**** Source material
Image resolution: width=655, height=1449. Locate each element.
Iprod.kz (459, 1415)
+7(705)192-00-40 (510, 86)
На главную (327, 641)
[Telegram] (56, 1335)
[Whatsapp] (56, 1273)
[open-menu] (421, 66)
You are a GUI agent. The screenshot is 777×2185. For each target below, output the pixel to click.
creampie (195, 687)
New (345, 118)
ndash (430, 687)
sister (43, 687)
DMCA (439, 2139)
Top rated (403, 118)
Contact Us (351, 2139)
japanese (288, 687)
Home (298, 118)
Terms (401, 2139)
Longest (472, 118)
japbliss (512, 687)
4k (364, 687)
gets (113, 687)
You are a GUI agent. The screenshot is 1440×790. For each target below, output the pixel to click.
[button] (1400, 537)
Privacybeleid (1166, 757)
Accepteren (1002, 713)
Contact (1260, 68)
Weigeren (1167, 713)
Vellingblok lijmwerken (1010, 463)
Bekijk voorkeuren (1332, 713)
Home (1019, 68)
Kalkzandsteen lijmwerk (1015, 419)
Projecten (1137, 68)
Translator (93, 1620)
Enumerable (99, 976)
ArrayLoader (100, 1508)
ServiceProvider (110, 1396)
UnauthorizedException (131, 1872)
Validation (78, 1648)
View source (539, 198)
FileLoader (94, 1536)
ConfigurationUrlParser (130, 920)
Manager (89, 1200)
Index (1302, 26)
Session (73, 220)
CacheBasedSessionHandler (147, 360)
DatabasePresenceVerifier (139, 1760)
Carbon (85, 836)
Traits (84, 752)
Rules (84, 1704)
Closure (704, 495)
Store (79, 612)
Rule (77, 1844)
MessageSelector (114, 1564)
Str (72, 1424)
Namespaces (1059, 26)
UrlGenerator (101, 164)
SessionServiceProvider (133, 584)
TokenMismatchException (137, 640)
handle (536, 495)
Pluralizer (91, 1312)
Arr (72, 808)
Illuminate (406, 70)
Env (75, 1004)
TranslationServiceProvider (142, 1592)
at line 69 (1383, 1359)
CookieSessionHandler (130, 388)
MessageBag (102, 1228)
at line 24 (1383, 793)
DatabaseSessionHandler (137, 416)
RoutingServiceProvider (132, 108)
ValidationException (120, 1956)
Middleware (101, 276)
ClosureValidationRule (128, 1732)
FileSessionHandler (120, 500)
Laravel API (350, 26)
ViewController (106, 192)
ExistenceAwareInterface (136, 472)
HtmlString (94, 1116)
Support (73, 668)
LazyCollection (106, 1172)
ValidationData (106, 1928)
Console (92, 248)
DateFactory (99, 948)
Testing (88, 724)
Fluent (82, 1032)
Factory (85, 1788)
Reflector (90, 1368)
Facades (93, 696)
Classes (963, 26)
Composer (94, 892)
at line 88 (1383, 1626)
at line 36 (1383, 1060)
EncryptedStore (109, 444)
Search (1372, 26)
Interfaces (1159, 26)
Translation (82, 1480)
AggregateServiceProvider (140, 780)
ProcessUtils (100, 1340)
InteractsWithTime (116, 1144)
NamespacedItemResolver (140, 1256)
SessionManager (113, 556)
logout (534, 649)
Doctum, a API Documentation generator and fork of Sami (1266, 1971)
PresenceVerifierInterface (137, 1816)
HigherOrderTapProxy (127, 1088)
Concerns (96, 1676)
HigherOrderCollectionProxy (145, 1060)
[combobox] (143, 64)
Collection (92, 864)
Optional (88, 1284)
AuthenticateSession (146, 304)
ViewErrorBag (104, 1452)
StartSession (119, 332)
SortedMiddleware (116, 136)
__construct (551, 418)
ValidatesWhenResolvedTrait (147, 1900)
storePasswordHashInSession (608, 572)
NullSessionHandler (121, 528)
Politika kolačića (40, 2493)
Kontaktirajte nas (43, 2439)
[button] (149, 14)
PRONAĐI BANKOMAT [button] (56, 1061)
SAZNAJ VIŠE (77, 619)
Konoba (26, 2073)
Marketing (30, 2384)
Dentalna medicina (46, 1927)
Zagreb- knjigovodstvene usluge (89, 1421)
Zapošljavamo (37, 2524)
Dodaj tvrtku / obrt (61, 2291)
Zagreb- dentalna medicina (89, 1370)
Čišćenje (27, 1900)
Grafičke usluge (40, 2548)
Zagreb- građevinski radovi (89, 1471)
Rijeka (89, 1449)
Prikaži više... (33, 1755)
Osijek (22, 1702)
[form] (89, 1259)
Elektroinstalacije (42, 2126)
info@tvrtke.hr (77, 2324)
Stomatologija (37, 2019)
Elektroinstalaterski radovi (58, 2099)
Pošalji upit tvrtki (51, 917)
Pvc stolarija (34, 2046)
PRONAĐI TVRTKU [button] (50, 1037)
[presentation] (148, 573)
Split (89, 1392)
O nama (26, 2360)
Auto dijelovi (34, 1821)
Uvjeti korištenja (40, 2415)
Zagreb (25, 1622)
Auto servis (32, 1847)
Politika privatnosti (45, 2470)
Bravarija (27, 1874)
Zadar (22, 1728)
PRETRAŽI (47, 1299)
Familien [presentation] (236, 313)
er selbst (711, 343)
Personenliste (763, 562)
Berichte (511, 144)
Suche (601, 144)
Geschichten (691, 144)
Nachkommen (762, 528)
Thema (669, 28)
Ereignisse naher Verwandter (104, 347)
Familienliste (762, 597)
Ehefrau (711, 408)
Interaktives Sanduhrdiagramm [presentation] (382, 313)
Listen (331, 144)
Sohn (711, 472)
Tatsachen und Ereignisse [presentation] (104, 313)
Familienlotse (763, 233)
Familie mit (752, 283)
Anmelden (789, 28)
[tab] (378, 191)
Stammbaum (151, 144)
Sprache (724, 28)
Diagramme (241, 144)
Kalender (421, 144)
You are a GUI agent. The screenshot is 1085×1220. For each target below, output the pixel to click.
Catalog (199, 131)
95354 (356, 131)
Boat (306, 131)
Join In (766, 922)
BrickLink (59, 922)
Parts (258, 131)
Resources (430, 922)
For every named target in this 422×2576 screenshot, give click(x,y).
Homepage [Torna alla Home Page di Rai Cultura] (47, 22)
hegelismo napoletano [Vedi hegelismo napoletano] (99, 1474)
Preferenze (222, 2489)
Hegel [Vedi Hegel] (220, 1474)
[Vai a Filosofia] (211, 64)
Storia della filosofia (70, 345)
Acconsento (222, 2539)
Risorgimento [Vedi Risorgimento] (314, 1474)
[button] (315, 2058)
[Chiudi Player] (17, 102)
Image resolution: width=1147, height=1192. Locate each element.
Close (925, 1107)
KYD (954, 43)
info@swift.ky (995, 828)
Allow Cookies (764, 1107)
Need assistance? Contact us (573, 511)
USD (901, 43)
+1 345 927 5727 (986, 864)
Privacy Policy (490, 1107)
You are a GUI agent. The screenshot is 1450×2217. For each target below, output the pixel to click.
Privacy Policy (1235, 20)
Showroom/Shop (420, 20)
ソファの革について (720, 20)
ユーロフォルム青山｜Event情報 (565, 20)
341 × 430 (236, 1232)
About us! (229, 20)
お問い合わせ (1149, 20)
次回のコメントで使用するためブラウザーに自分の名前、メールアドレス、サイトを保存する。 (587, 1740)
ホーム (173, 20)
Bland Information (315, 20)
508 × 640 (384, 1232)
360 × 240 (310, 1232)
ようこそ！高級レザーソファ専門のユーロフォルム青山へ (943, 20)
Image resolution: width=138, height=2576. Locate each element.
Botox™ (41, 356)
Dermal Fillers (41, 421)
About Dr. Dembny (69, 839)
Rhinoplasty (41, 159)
********
▸ **Task directions**
Please pick out each line in the listing above that contains the word "Ereignisse" and copy those lines.

▸ **Task result**
Ereignisse naher Verwandter (104, 347)
Tatsachen und Ereignisse [presentation] (104, 313)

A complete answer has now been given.